What you have to do. Among the lines of data below, reproduce only those from the one with "Select the BSI system row" through the one with "Task: Click the zoom in magnifier icon", exactly as they stand, both ends included.

Available records.
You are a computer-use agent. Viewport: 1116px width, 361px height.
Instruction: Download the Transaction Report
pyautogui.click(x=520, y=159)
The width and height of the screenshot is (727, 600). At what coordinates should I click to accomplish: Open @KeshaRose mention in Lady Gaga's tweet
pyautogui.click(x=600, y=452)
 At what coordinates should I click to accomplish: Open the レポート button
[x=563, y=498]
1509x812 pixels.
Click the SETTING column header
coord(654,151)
--
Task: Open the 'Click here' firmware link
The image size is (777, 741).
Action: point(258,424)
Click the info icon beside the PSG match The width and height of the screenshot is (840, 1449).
* * *
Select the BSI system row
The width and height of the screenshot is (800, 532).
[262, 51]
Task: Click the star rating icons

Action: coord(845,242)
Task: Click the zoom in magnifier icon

Response box.
Select the BSI system row
The width and height of the screenshot is (800, 532).
[262, 51]
Task: Click the star rating icons

Action: coord(845,242)
Task: Click the zoom in magnifier icon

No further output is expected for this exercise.